Como é que lida com a progressiva internacionalização da sua carreira?
Não tenho desejo nenhum de ser um ator internacional. Tenho desejo de contar histórias e de ser desafiado. Eu gosto de filmar e, infelizmente, não fazemos muitas séries em Portugal. E fazemos dez filmes por ano. Ter um personagem num filme português por ano já é uma sorte. E eu sou uma das pessoas que tem mais sorte no panorama nacional porque filmo muito em Portugal. Eu só sou um ator internacional porque, de facto, temos pouco em Portugal e eu desejo ser desafiado. Já trabalhei com uma data de pessoas com quem queria trabalhar, e quero mais.
E, às vezes, tem de se ir buscar lá fora. Mas não tenho nenhum interesse em ser um ator internacional. Acontece porque estou atrás de trabalhar com certas pessoas, em certo tipo de histórias, de ser desafiado, e isso leva-me, infelizmente, a ter de sair do meu País. Espero que isso mude e que, algum dia, eu possa estar mais perto de casa, até porque estou farto de viajar (risos). Não estou farto, mas já ia a Lisboa umas vezes sem ser de férias.
Tem estado a entrar e sair de personagens a um ritmo alucinante. Como é que lida com isso?
Aconteceu um coisa com a pandemia. Primeiro, eu não queria estar em casa, parado, porque estava a dar em maluco. Depois, as produções deixaram de ter uma data específica, por causa das restrições. Eu tinha para aí quatro projetos em que tinha um mês de intervalo entre cada um, o que é um sonho e, de repente, acabo este, começo outro dois dias depois. Antes de vir para aqui, no dia anterior, estava a fazer um filme francês. Essa mudança de personagens tem sido um bocadinho difícil mas, infelizmente, tem que ver com o facto de estarmos a viver este momento da pandemia. Não há grande volta a dar, já é uma sorte conseguirmos estar a filmar.
Sente que, no último ano e meio, não só devido à série "White Lines" mas também ao facto de ter participado nos diretos do Bruno Nogueira, "Como é que o Bicho Mexe", o público português se voltou a apaixonar por si?
Adorava saber dizer-lhe isso, mas não sei! Com o “White Lines” senti uma grande diferença mas, lá está, mas sinto de uma maneira muito distante, através das redes sociais. Porque o "White Lines" começou duas semanas depois de ter começado a pandemia. Desde esse boom de que fala, do Bruno Nogueira, do "White Lines", eu não estive ainda com pessoas (risos)! É uma coisa que eu sinto muito quando vou tocar como DJ, o tipo de pessoas que às vezes estão tem que ver com aquilo que estou a fazer.

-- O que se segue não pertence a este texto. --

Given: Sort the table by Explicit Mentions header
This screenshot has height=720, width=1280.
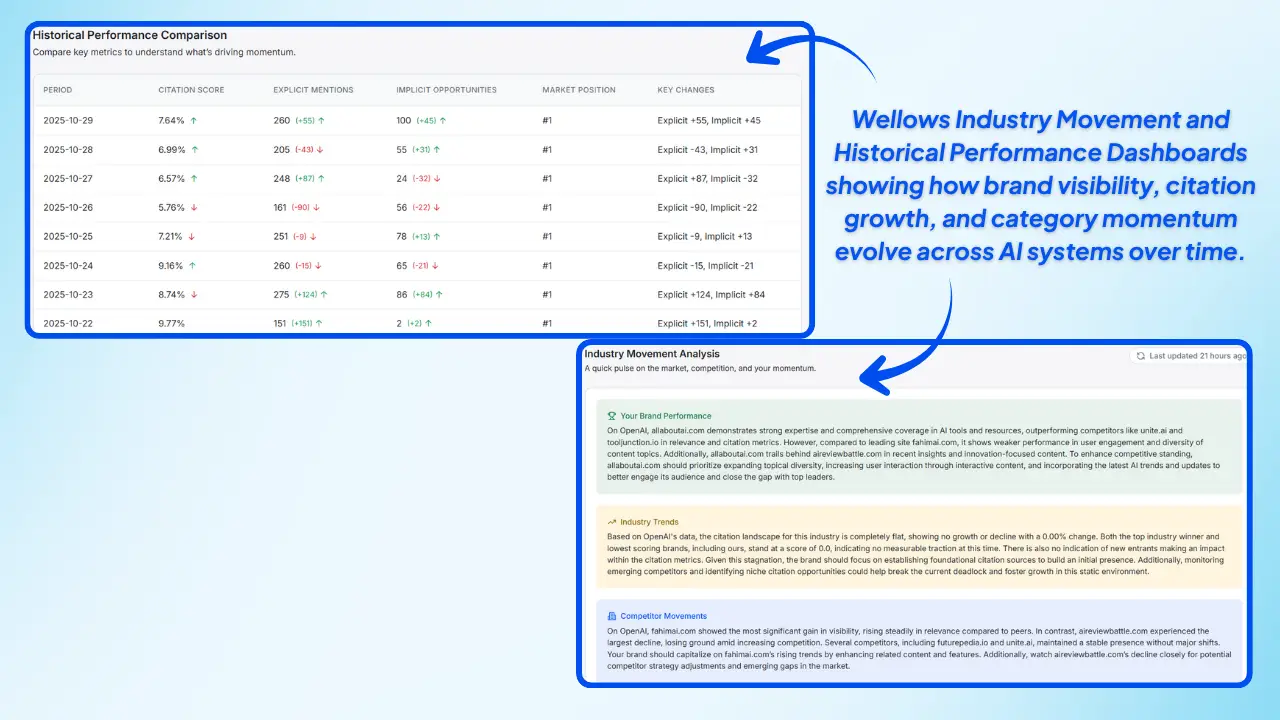Looking at the screenshot, I should [x=313, y=89].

Agora não tenho tocado, portanto não faço ideia.
Esta internacionalização através de uma série portuguesa, que vai passar em diversos países, pode ser uma forma de trazer aos governantes uma nova visão, de trazer maior investimento para esta área?

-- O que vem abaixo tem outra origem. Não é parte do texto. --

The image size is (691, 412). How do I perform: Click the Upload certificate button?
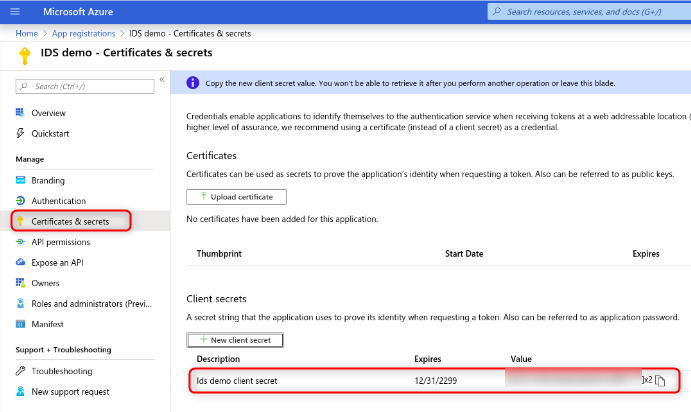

Os governantes mexem-se sempre mais quando há sucesso lá fora. Por um lado, isso pode acontecer. Por outro, nós já tivemos tantos sucessos de cultura lá fora! O cinema português tem constantemente provado que é extraordinário. Ganha prémios, está presente em todos os festivais. Não há razão para que o Estado já não se tivesse chegado à frente com mais dinheiro, com mais investimento na cultura portuguesa. Há um lado que, confesso, já não tenho muita esperança.
Nem por ser uma plataforma mais comercial?
Acho que vai trazer outro tipo de benefícios, mas os benefícios que virão são também comerciais. Ou seja, se nós tivermos um sucesso como "La Casa de Papel", isso vai trazer-nos mais séries como "La Casa de Papel". O que é bom, e pode ser que tenha uma repercussão no cinema de autor. Mas acho que, na verdade, o papel do Estado não devia estar dependente de sucessos e, se estivesse, nós já demos mais do que provas de sermos bem sucedidos.